DOCUMENT PASSAGE Start Marker
Claire Fallat, Development Engagement and Alumni Manager
In November 2023, I traveled to New York City with two members of our College Counseling Team, Kelly Herrington and Britten Nelson, to connect with UPrep alumni.
While the alumni we met in NYC are pursuing careers in a variety of fields, they each attended the event to share memories from UPrep and meet fellow alumni living in the city. It was such a delight to see current college students networking with alumni who graduated years ago to learn about potential career opportunities. I thoroughly enjoyed talking with alumni who work in publishing and medicine and then turning around and finding myself in conversations with other Pumas about investments and entrepreneurship.
When we returned to the West Coast, we continued our conversations with one of the alumni we met while we were in NYC. It was a joy to hear how his experience as a UPrep student helped shape him as a community builder in his work and personal life today.
CAMERON SWOPE ’18 is in a neuroscience PhD program at Weill Cornell Medical College in New York City. He’s studying how the brain changes during addiction, withdrawal, and remission, while asking how we can fix those changes through possible treatments. He graduated from Northwestern with a BA in neuroscience in 2022.
How did UPrep prepare you for college and grad school?
UPrep’s science program encouraged creativity while fostering a confidence in my ideas and inspiring a curiosity in the natural world. I remember staying after school to look at moss under a microscope to find water bears, these tiny little animals that can live in space. These traits help me as I look at data points in existing literature to find the gaps in the world’s understanding and push the boundaries of our knowledge. I need to have creativity, confidence, and curiosity so that I can make new discoveries. UPrep is where I first realized science is applicable to life, and I love studying the brain’s cognitive processes due to this applicability.
Tell me about being a bird-watcher and building a bird-watching community.
As I stared out my window during Zoom classes over COVID, I looked at birds and began studying and identifying them. During the spring migrations, I went to Central Park to bird-watch, and I’d tell my friends about the trends I saw. They started coming with me and I realized none of them had binoculars. So, I started a club through school so we could apply for funds. Now 53 people are part of the club. I’m managing tours of 10 to 20 people with enough binoculars for everyone.
Why is the bird-watching community important to you?
Community is defined by a shared experience, identity, or interest, or the intersection of one or more of those characteristics. This shared interest group has given me an avenue to meet a lot of people with the same interests. Community provides a refuge and helps people de-stress. As a bonus, the apps we use to track the birds we see collect important data for conservationists.
Where and how did you experience a sense of community when you were at UPrep?
My advisory, led by Ty Talbot, fostered a sense of community. It was a safe place to rant or to forget about stressful things. He was very good at listening, and I’d always leave feeling calmer. The Global Link Program helped me experience other communities, and the people who went on these trips created a community, too. I went to Botswana and the people I met are easily some of the coolest people that I know. I’m still in touch with some of them.
DOCUMENT PASSAGE End Marker
DATASET EXTRACT Start Marker
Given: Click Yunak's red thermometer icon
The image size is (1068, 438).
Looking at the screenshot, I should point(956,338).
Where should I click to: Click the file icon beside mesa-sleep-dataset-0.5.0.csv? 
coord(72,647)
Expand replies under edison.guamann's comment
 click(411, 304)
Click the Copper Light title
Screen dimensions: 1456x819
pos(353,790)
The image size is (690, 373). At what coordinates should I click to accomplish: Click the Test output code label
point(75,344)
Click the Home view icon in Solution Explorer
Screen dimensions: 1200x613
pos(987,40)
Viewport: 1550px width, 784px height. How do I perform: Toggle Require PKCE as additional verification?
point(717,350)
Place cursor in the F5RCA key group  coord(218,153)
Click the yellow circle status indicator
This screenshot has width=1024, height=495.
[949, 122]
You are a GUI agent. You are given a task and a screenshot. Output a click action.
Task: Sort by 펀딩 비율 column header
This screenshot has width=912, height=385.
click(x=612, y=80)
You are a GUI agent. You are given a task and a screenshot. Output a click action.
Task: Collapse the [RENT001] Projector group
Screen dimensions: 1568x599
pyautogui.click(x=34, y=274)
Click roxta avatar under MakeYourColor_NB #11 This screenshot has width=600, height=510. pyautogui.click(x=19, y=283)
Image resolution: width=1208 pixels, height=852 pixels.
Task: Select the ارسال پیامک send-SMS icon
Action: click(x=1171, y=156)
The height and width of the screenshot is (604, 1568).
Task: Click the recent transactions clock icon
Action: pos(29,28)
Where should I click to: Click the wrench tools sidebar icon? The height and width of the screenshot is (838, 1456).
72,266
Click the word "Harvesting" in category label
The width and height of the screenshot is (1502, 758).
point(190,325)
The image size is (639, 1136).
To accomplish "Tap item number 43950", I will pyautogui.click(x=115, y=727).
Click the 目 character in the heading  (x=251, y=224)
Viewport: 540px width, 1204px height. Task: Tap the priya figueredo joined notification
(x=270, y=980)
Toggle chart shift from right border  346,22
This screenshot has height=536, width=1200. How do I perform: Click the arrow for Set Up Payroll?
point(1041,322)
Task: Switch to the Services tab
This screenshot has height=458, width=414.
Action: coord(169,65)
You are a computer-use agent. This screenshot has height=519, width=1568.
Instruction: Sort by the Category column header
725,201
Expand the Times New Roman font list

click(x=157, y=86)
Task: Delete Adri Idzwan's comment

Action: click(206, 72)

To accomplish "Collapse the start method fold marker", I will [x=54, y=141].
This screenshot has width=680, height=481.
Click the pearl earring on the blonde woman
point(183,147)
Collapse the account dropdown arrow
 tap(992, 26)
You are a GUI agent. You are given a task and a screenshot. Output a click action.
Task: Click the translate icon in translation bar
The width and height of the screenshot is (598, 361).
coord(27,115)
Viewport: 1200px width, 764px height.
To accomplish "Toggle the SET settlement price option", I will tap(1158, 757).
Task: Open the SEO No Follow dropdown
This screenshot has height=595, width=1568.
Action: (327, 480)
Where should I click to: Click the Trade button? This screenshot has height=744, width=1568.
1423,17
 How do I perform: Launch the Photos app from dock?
DATASET EXTRACT End Marker
• **INSTRUCTIONS**
A) Answer these questions using the UPrep alumni article:
(i) In what month and year did the trip to New York City take place?
(ii) From which university did Cameron Swope receive a BA in neuroscience, and in what year?
(iii) How many people are now part of the bird-watching club?
B) Duplicate the stretch of the UPrep alumni article from "Community is defined" through "data for conservationists.".

• **TASK-BY-TASK RESULTS**
A)
(i) November 2023
(ii) Northwestern, in 2022
(iii) 53

B)
Community is defined by a shared experience, identity, or interest, or the intersection of one or more of those characteristics. This shared interest group has given me an avenue to meet a lot of people with the same interests. Community provides a refuge and helps people de-stress. As a bonus, the apps we use to track the birds we see collect important data for conservationists.